Antibody and cell-sorting game

Online antibody game

Members of the Shields and Vanharanta groups joined forces to develop and run a ‘Day in the life of a scientist’ activity. This involved a number of games revolving around commonly used laboratory techniques. These included an antibody generation and labelling game (labelling of tissue samples for microscopy) and a cell sorting activity (flow cytometry).





Computational activity
Computational activity in action
The two computational groups also joined forces (Hall group and Samarajiwa) to generate a pattern-searching activity, which demonstrated the role computers can play in detecting mutations in individual patients’ cancers. Paper codes were handed out to visitors to our activities (representing normal or mutant genes). Raspberry Pis (representing desktop sequencers) were then used to scan these codes to determine where each person’s code falls on a resulting graph (normal or mutant gene). This was used to demonstrate how computers can be used to determine genetic patterns of different cancer subtypes and how these patterns can be used to design personalised cancer therapies.
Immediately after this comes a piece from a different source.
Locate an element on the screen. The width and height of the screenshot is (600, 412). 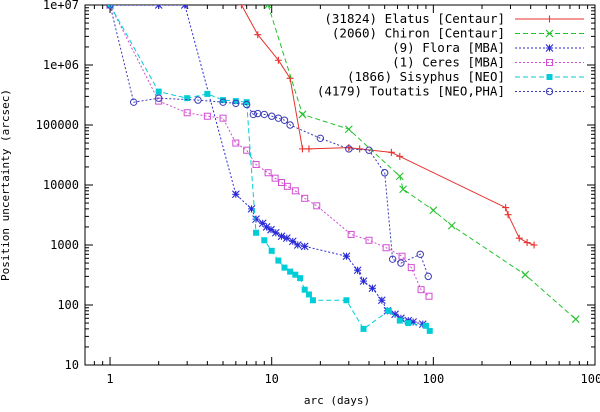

This activity was run alongside a ‘Bioinformatics Tombola’ activity, which was run by the Fitzgerald group. Each visitor to this activity was asked to select a coloured egg from the ‘tombola’ (representing a cancer cell), within which contained a short DNA sequence. Visitors were then asked to try and find this sequence within much larger sequence (a difficult task!). This was used to demonstrate the values of bioinformatics to find mutation patterns in the genomes of cancer patients. It also demonstrated how DNA sequencing technology can applied to characterise each patient’s cancer and to match patients to the right therapy for their type of cancer.
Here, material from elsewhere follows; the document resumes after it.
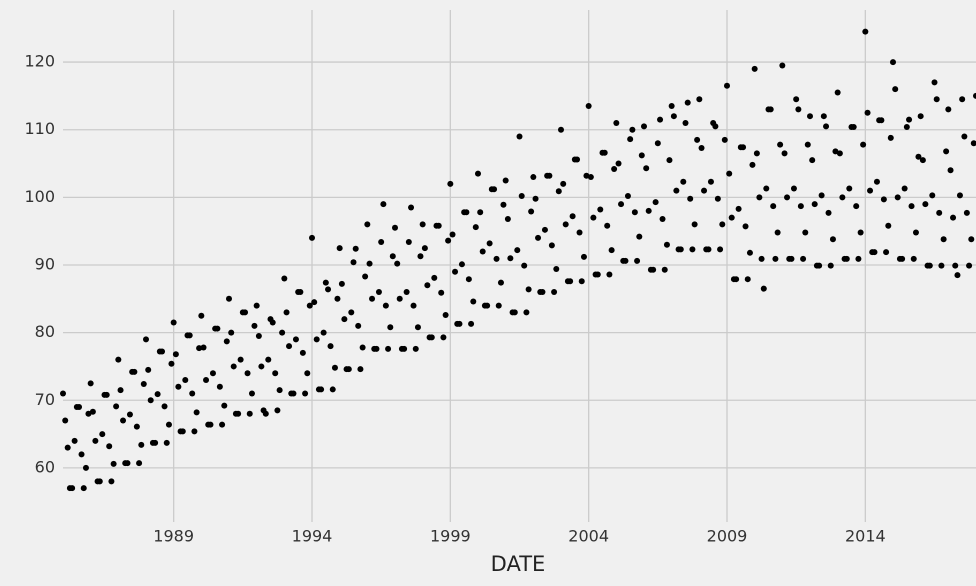 The image size is (976, 586). Describe the element at coordinates (40, 128) in the screenshot. I see `y-tick-label: 110` at that location.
Invasion maze'Norman' and the Cytosponge activity

While many new activities were generated for this year’s Festival, some very popular and successful activities from previous festivals were brought out from storage and used once again! The invasion maze proved very popular with young and older children alike, who tried to make it through the maze in as quick a time as possible. It was a great way to demonstrate the importance of tumour cell invasion to early metastasis as well as the processes involved (with some help from our colourful poster!).
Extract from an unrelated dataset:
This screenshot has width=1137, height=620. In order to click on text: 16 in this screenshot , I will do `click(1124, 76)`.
Many people in the Unit will also be familiar with ‘Norman’, a life-sized model of a human torso, which was developed over a number of years by the Fitzgerald group. In this model, the front is opened out to reveal the heart, lungs and gastrointestinal tract. This model was used to demonstrate some interesting biological processes to schools at the Schools Roadshow over many years. It has also proven very effective in demonstrating the how the Cytosponge™ (pill on a string) technology can be used to detect cancer at its earliest stages. Zarah Abdullahi presented this activity for the Fitzgerald group. She also brought along some slides of tissue representing healthy and diseased oesophageal tissue and used these to show visitors what these two tissue types look like under the microscope. 





Conical evaluation
Conical evaluation showing majority of visitors agreed that the experience enhanced their understanding of cancer research


This is the first year that we have run our talks and activities from CRUK-CI and it has proven to be very successful! Many of the talks were full on the day and all of our volunteers reported great interest from the visitors that took part in their activities! Indeed, CRUK-CI reported that the crowd was significantly bigger than previous years. This success is largely due to the great enthusiasm and support from all of our wonderful volunteers! Thanks to all those that generously gave of their time to participate; giving talks, designing activities and posters, setting up the stands before the event and helping out on the day itself!

We think this conical flask on the left sums up the success of the event quite nicely. We asked our visitors if the event had improved their understanding of cancer research. We were delighted to see a majority of yes (blue discs) responses. Looking forward to the next round of public engagement events coming up later on this year!